TASK GOAL → If a line in the data holds "group", copy that line out in full.

(Beginning of SOURCE DATA)

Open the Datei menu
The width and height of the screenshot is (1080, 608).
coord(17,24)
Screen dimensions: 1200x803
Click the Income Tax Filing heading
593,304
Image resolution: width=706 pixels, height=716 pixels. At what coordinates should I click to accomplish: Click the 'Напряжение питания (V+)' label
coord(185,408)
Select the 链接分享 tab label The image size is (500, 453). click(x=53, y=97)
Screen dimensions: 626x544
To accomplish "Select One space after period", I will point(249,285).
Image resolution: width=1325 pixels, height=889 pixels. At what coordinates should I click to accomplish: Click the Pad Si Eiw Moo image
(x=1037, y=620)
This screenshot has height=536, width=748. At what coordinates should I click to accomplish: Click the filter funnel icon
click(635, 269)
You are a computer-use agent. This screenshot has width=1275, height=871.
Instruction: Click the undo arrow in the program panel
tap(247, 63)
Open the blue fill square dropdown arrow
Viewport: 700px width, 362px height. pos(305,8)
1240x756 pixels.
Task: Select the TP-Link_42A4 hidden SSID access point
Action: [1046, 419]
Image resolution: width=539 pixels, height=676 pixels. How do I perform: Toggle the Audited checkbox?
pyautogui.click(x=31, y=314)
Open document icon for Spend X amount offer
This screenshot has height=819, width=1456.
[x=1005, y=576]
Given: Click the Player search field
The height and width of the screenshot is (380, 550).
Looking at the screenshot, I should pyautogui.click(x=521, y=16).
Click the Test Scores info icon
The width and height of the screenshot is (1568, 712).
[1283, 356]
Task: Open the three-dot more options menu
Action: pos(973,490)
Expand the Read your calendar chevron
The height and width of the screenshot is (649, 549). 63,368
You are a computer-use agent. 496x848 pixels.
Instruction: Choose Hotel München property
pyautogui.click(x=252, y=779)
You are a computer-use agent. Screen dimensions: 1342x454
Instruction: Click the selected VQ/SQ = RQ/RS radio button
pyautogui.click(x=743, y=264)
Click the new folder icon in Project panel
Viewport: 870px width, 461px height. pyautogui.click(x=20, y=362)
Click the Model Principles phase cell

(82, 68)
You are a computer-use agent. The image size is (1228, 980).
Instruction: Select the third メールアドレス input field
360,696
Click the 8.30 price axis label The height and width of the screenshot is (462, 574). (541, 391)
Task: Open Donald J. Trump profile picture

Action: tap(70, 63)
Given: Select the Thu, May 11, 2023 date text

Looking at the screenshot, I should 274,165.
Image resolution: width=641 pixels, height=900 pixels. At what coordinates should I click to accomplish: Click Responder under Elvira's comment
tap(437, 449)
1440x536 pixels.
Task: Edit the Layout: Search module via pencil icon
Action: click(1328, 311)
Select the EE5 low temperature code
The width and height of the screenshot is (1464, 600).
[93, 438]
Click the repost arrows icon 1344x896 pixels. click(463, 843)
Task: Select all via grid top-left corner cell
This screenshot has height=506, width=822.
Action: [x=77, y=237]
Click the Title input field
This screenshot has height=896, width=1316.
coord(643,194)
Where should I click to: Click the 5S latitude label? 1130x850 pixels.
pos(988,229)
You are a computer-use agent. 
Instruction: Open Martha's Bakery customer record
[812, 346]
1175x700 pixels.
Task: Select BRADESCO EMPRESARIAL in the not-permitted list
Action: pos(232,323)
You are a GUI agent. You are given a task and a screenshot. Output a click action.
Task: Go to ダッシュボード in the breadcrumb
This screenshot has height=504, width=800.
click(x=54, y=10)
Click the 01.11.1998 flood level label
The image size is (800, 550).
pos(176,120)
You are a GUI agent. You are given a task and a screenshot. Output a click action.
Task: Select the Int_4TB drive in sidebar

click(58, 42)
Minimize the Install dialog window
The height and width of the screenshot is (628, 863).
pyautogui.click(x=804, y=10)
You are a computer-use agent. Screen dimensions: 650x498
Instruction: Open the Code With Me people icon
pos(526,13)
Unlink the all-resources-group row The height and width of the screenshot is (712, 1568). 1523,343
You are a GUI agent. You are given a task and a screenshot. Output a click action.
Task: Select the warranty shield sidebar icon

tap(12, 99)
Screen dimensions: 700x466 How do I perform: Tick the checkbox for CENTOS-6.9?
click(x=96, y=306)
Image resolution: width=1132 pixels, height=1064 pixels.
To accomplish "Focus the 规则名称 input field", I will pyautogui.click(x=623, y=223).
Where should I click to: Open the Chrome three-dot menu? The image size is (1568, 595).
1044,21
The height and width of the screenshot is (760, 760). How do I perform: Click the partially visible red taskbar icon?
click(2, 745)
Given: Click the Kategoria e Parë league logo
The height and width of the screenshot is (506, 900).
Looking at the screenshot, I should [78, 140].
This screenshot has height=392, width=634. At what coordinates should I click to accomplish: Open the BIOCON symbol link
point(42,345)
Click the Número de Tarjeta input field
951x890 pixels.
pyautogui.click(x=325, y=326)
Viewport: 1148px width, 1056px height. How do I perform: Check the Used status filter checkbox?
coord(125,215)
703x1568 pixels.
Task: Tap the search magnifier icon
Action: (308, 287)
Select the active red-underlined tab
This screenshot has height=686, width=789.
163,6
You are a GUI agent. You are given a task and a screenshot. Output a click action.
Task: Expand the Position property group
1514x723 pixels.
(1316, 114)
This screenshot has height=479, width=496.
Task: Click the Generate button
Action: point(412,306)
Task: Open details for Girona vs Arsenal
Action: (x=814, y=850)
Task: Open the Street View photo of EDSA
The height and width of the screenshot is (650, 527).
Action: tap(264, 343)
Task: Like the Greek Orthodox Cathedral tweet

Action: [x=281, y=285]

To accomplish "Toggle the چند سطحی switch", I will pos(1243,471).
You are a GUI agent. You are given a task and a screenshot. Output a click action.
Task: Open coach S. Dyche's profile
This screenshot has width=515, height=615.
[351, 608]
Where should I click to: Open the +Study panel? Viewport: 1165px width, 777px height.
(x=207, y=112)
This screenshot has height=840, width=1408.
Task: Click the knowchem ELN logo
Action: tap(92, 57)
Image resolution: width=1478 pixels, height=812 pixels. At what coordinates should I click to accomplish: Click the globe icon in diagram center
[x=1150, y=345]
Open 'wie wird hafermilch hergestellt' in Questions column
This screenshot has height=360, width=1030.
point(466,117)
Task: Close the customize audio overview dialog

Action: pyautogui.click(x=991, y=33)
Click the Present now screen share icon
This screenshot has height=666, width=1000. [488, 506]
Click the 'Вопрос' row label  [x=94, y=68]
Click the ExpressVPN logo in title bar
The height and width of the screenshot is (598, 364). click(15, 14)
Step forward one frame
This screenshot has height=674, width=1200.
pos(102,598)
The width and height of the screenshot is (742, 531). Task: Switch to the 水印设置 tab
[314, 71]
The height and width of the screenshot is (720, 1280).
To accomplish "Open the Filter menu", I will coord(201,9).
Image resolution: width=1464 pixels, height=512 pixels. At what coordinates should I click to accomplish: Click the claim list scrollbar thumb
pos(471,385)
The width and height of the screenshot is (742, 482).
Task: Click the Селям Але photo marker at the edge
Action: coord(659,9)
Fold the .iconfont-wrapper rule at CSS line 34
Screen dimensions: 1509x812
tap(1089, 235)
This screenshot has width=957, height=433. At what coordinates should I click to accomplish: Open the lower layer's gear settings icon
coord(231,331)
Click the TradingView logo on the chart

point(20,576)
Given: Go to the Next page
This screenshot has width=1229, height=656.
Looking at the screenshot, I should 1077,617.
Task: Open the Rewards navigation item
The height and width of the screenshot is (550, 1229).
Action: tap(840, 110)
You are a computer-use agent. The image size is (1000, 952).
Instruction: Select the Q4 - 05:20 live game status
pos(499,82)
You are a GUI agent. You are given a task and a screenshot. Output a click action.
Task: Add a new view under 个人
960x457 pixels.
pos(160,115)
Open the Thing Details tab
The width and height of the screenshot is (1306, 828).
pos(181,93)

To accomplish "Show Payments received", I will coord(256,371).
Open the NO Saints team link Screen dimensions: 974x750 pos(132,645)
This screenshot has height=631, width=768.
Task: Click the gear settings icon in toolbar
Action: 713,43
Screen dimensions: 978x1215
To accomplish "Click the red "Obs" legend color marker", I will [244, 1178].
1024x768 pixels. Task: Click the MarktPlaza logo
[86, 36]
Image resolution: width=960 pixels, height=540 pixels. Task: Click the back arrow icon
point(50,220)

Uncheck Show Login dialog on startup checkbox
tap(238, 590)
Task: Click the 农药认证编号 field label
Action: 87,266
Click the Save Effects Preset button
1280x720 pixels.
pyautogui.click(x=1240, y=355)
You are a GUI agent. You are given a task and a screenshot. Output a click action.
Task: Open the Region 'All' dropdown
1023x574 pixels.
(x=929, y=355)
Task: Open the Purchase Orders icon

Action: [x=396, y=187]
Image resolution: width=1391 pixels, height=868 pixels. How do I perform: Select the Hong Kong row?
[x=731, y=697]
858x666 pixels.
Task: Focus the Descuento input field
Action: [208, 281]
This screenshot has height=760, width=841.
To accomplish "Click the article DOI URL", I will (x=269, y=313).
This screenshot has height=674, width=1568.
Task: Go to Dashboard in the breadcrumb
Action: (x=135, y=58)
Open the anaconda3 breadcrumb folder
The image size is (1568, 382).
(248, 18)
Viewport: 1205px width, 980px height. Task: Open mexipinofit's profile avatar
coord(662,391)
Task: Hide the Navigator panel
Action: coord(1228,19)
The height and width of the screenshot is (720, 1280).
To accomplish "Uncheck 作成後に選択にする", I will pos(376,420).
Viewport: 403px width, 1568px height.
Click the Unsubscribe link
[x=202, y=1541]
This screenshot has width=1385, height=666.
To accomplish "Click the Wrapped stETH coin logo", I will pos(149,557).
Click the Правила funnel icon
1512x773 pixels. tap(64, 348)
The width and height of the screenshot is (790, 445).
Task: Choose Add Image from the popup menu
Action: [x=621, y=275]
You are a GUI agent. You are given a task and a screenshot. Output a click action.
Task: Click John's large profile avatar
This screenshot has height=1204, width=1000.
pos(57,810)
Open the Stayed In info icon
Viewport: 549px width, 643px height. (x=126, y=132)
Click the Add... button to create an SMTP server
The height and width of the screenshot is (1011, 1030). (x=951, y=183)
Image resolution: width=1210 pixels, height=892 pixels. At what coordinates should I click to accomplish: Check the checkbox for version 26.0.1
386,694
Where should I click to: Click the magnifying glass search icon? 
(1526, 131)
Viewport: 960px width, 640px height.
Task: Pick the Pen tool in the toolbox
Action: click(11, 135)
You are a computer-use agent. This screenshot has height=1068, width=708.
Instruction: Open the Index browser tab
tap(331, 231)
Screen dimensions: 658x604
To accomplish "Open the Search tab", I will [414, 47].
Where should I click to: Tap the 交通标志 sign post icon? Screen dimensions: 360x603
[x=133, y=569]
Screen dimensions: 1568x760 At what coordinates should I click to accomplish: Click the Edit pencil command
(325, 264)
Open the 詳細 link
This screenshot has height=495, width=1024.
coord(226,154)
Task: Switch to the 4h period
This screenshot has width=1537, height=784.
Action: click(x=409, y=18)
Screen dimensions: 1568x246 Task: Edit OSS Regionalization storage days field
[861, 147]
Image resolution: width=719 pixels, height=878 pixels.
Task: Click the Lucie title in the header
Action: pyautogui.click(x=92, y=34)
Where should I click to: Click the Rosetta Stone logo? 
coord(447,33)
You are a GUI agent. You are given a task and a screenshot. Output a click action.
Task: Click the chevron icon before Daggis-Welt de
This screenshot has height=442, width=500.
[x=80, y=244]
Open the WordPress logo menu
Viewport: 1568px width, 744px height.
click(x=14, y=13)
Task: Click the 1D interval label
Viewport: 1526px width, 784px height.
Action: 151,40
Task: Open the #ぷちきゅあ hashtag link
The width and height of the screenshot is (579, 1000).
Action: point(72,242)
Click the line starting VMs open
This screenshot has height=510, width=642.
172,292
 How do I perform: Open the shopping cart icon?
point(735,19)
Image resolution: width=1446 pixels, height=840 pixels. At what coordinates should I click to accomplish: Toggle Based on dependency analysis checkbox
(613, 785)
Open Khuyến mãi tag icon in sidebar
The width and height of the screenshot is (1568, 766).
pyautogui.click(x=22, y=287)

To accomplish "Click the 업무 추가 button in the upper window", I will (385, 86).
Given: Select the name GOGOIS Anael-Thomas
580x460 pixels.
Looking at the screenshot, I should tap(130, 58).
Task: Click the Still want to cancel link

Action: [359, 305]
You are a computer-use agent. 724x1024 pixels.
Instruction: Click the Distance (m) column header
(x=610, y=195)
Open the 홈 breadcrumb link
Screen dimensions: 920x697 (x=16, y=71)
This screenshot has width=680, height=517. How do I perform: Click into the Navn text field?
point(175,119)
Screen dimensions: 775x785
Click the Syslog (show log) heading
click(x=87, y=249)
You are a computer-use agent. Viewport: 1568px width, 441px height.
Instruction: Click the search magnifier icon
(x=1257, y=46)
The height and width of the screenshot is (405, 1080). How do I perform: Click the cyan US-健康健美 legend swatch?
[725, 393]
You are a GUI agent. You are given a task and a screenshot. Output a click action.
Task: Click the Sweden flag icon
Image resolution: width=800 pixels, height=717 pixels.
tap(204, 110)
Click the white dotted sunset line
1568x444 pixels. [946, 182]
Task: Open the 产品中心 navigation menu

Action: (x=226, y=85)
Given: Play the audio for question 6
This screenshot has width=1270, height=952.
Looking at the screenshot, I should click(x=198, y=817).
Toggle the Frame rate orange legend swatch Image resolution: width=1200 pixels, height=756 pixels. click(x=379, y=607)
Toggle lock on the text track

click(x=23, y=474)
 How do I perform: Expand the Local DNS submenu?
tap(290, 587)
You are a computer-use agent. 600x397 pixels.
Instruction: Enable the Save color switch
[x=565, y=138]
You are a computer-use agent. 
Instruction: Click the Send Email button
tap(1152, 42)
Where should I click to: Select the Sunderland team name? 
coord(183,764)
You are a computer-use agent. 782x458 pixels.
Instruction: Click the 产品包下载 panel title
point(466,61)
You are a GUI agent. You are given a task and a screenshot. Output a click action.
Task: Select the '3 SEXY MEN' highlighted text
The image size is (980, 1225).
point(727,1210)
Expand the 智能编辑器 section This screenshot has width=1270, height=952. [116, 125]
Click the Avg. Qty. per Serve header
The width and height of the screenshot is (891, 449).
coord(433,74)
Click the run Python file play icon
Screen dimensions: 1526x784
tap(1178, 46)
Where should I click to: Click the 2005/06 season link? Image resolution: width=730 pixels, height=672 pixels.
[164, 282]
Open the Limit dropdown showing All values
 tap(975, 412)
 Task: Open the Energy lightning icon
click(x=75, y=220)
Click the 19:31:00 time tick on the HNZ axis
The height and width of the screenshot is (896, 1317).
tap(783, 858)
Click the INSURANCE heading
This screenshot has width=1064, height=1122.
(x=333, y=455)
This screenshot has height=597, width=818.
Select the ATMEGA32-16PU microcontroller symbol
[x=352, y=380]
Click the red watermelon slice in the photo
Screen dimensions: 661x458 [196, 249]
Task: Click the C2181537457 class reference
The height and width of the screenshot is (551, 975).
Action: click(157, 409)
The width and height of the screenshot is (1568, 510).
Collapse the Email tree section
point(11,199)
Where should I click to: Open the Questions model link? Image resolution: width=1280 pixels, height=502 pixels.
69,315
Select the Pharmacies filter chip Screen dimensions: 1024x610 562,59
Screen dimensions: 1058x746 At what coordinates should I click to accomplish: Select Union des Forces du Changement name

(End of SOURCE DATA)

RESULT FOR THIS TASK →
Unlink the all-resources-group row The height and width of the screenshot is (712, 1568). 1523,343
Task: Expand the Position property group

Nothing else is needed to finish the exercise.